WHAT YOU HAVE TO DO:
Repeat exactly the opening lines of the records, ending with the line that contains "Viewport: 1120px width, 760px height.".

SOURCE MATERIAL:
*-*-*
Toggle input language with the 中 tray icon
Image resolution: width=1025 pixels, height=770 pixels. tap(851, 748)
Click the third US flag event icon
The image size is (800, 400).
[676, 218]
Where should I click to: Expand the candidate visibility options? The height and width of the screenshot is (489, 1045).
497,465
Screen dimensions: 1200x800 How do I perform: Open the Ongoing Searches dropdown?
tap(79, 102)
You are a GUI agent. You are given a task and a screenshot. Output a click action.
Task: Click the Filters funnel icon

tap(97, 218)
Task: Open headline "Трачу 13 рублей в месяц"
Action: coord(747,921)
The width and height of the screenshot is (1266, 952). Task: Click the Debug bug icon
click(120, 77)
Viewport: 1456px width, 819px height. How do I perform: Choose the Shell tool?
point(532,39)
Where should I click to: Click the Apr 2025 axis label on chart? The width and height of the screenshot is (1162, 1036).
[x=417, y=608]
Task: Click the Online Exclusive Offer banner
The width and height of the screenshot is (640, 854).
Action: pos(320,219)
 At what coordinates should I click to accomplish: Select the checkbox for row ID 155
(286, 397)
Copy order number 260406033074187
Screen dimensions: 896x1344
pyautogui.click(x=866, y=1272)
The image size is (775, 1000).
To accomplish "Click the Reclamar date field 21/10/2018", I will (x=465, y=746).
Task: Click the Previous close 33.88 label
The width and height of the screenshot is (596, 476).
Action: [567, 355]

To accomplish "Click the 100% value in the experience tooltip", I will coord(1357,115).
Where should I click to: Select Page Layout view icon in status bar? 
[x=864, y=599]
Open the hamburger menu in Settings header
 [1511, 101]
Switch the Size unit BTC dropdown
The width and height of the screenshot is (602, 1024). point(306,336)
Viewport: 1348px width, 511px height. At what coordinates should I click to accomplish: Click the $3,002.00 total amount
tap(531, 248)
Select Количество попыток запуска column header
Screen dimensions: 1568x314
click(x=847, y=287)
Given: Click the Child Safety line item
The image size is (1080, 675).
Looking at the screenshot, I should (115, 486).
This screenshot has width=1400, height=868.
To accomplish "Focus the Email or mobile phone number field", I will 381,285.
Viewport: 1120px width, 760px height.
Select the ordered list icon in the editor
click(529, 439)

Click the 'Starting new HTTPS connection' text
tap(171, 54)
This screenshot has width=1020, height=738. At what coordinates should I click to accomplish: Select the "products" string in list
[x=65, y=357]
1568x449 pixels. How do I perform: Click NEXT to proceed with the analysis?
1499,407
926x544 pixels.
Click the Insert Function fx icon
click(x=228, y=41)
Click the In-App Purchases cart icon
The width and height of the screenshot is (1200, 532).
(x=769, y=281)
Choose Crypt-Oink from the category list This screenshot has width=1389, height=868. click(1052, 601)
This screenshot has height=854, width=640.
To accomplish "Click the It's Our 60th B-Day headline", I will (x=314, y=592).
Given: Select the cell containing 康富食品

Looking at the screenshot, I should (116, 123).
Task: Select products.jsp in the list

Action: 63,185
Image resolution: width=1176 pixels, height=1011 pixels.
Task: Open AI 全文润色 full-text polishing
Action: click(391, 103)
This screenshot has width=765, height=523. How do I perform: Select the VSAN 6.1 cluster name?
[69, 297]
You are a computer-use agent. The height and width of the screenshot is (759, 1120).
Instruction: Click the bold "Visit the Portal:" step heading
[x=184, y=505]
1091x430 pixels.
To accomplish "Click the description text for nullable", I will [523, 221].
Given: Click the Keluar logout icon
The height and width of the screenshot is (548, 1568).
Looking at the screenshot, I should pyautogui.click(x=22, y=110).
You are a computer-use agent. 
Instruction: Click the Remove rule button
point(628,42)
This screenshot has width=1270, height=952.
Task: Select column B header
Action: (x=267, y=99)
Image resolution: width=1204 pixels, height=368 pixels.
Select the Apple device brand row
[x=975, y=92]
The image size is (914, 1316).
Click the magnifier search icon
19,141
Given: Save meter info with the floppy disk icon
*-*-*
TASK RESULT:
Toggle input language with the 中 tray icon
Image resolution: width=1025 pixels, height=770 pixels. tap(851, 748)
Click the third US flag event icon
The image size is (800, 400).
[676, 218]
Where should I click to: Expand the candidate visibility options? The height and width of the screenshot is (489, 1045).
497,465
Screen dimensions: 1200x800 How do I perform: Open the Ongoing Searches dropdown?
tap(79, 102)
You are a GUI agent. You are given a task and a screenshot. Output a click action.
Task: Click the Filters funnel icon

tap(97, 218)
Task: Open headline "Трачу 13 рублей в месяц"
Action: coord(747,921)
The width and height of the screenshot is (1266, 952). Task: Click the Debug bug icon
click(120, 77)
Viewport: 1456px width, 819px height. How do I perform: Choose the Shell tool?
point(532,39)
Where should I click to: Click the Apr 2025 axis label on chart? The width and height of the screenshot is (1162, 1036).
[x=417, y=608]
Task: Click the Online Exclusive Offer banner
The width and height of the screenshot is (640, 854).
Action: pos(320,219)
 At what coordinates should I click to accomplish: Select the checkbox for row ID 155
(286, 397)
Copy order number 260406033074187
Screen dimensions: 896x1344
pyautogui.click(x=866, y=1272)
The image size is (775, 1000).
To accomplish "Click the Reclamar date field 21/10/2018", I will (x=465, y=746).
Task: Click the Previous close 33.88 label
The width and height of the screenshot is (596, 476).
Action: [567, 355]

To accomplish "Click the 100% value in the experience tooltip", I will coord(1357,115).
Where should I click to: Select Page Layout view icon in status bar? 
[x=864, y=599]
Open the hamburger menu in Settings header
 [1511, 101]
Switch the Size unit BTC dropdown
The width and height of the screenshot is (602, 1024). point(306,336)
Viewport: 1348px width, 511px height. At what coordinates should I click to accomplish: Click the $3,002.00 total amount
tap(531, 248)
Select Количество попыток запуска column header
Screen dimensions: 1568x314
click(x=847, y=287)
Given: Click the Child Safety line item
The image size is (1080, 675).
Looking at the screenshot, I should (115, 486).
This screenshot has width=1400, height=868.
To accomplish "Focus the Email or mobile phone number field", I will 381,285.
Viewport: 1120px width, 760px height.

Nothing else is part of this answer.